News: Microelectronics
13 December 2023
Purdue wins silicon carbide patent infringement lawsuit against ST
On 4 December, a patent lawsuit jury returned a verdict finding that STMicroelectronics infringed US patent 7,498,633 — which covers technology invented by Purdue University’s James Cooper and his graduate student/postdoctoral researcher Asmita Saha — by selling infringing silicon carbide semiconductors. The jury awarded Purdue $32.5m in past compensatory damages, plus a running royalty on future sales.
“As the university’s tech transfer and commercialization arm, we take managing and protecting Purdue intellectual property very seriously, and we hold ourselves and others accountable to the highest standards,” says Brian Edelman, president of Purdue Research Foundation (PRF). “Our preference is to reach a licensing agreement, but we have a moral obligation to protect Purdue IP, and that includes going to court to defend our rights,” he adds.

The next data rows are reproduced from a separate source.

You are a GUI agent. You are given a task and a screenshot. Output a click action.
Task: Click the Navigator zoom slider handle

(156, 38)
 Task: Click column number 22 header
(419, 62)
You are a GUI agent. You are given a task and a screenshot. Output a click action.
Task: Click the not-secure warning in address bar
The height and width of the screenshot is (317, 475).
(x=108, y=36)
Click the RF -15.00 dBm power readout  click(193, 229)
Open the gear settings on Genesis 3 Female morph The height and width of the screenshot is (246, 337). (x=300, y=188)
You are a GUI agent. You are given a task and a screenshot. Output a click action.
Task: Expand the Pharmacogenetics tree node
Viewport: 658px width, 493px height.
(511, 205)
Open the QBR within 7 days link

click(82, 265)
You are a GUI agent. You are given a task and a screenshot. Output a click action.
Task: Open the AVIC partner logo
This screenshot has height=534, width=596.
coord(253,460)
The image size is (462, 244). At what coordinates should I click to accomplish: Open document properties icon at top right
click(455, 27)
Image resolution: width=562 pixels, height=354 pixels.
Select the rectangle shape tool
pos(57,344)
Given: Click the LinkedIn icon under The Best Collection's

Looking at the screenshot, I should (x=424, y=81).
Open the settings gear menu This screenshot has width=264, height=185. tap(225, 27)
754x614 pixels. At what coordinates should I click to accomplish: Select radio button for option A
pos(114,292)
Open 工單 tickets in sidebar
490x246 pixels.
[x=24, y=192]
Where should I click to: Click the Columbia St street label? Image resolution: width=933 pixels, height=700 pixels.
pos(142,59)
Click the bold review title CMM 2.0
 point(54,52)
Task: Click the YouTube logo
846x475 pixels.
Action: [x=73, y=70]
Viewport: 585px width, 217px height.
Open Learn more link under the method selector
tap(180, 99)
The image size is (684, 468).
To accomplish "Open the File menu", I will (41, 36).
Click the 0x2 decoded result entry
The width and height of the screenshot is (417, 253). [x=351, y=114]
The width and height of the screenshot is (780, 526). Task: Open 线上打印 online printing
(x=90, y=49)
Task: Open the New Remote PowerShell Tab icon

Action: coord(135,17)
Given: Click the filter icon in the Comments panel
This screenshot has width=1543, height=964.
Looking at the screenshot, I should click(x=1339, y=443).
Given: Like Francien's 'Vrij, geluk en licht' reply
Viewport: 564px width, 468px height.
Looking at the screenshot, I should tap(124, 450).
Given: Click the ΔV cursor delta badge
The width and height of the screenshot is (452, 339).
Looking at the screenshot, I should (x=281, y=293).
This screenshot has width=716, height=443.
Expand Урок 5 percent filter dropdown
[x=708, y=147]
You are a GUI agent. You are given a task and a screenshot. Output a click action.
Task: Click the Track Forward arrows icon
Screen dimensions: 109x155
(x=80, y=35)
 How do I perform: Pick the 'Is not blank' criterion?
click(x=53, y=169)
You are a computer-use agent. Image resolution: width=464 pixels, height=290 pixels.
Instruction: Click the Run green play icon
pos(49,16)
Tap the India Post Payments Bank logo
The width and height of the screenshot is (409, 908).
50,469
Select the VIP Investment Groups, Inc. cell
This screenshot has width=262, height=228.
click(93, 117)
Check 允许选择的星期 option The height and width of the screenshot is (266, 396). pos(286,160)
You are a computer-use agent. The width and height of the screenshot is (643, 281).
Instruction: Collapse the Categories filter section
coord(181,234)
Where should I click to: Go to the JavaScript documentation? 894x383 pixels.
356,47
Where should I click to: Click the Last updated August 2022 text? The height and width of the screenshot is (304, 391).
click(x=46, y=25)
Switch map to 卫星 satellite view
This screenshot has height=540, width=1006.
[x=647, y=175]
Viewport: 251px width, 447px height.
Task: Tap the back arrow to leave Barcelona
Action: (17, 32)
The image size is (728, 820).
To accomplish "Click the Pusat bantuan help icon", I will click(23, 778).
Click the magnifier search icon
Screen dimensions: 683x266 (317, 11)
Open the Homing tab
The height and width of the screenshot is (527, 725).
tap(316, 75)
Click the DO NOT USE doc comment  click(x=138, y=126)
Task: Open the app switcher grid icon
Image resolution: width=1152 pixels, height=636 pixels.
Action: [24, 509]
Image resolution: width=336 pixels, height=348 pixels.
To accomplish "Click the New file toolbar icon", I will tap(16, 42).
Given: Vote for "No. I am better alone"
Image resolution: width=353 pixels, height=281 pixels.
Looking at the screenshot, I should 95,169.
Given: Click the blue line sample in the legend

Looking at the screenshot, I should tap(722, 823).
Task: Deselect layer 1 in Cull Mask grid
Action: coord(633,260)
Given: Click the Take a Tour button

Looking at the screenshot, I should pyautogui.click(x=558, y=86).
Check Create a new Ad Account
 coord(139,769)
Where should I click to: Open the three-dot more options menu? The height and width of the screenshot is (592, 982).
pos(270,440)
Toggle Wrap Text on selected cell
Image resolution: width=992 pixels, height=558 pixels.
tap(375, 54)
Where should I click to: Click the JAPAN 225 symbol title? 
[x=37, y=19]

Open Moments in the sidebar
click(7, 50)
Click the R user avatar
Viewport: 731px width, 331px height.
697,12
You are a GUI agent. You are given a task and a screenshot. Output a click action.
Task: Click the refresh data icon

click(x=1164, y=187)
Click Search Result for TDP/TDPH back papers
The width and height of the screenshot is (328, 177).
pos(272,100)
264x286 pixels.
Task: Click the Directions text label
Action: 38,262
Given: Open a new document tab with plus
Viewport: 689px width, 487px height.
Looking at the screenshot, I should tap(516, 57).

”Purdue University is a top-four patent-generating university in America. As a public land-grant institution, we support inventors and entrepreneurs to translate research to societal impact,” notes Purdue’s president Mung Chiang. “Through programs such as Purdue Innovates, we mentor students and faculty, foster a culture of discovery, license their world-changing technologies to market and protect their intellectual property rights as needed,” he adds.
As a land-grant university, Purdue University has the fiduciary and moral responsibility to protect inventions made by students and faculty. Purdue Research Foundation manages the Purdue Innovates Office of Technology Commercialization (OTC), which operates the technology transfer process. OTC vets invention disclosures from university personnel, applies for patents and other intellectual property protections, and licenses innovations to established and startup companies worldwide. In the 2022 calendar year, PRF secured 192 patents from the US Patent and Trademark Office, placing Purdue fourth among all US universities.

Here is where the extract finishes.